▶ **EXERCISE TASK**
From the text below on taxing credit default swaps, list every kind of institution it says the credit scandal ripples through or into.

▶ **EXCERPTED TEXT**
Surely no one really believes the US taxpayer should pay off the winnings of rank speculators, including the traders in credit default swaps. I offer a modest proposal for fixing the problem: a tax on each gambling transaction of 80%.

The Treasury gets the money, and uses it to repay the bailout, and to finance the losses that are yet to come as the credit scandal ripples through banks and on into pension funds, hedge funds and the rest of the hollowed-out shell that used to be a mighty financial engine.

How do we know if a transaction is for gambling? We’ll define the term “Naked Credit Default Swap”, or Naked CDS. This will be credit default swap in which the protection buyer either (a) doesn’t own the reference entity debt in an amount equal to the total amount of credit protection it purchased, at the date or dates on which the CDS is purchased, or (b) doesn’t hold that debt as long as the transaction remains open. As an example, Hedge Fund buys a credit default swap from AIG. Hedge Fund agrees to pay a stream of payments to AIG, say $50K per quarter for five years, and AIG promises to pay off if Lehman Bros. defaults on reference credit, say $10 mn of Lehman Bros. debt. Hedge Fund doesn’t own any Lehman Bros. debt. It just wants to bet that Lehman Bros. will default before the term of the CDS ends. This is a Naked CDS. These are the transactions that get taxed.

If Hedge Funds owns Lehman Bros. bonds on the date of purchase of the CDS, and holds them as long as the transaction remains open, it pays only regular income tax on the profits, if any.

The only exception to the Gamblers Tax is for netted transactions. If Hedge Fund buys a CDS and later sells a CDS on the same reference entity (the term reference entity means the company that issues the financial instrument covered by the CDS), only the net profit is taxed. But you can’t set off profits on a CDS on one reference entity with losses from a CDS on a different reference entity. You can find a couple of detailed examples at the end of this post.

▶ **RAW DATA**

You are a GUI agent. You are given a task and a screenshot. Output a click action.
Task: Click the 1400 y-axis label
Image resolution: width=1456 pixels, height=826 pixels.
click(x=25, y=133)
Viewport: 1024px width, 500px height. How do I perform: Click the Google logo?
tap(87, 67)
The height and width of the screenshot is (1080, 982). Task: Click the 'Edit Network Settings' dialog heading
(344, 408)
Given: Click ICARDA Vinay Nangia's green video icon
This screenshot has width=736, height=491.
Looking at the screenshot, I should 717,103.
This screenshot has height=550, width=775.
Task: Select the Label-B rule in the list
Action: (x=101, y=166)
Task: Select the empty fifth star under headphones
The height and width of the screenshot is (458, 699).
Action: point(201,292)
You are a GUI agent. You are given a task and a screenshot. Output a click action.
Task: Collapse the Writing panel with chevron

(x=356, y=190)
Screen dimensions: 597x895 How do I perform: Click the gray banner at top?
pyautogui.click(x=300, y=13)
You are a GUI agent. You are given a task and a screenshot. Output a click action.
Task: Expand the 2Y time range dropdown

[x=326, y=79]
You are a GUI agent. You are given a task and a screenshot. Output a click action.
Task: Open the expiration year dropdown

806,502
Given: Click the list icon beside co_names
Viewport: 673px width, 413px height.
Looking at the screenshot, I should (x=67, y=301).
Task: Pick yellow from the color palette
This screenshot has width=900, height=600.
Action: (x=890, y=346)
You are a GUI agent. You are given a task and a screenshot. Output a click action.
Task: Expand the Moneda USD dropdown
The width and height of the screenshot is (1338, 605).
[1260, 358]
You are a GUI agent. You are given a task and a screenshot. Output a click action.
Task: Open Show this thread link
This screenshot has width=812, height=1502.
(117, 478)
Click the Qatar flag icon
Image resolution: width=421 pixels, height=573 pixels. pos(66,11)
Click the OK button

▶ **THE ANSWER**
Banks, pension funds, hedge funds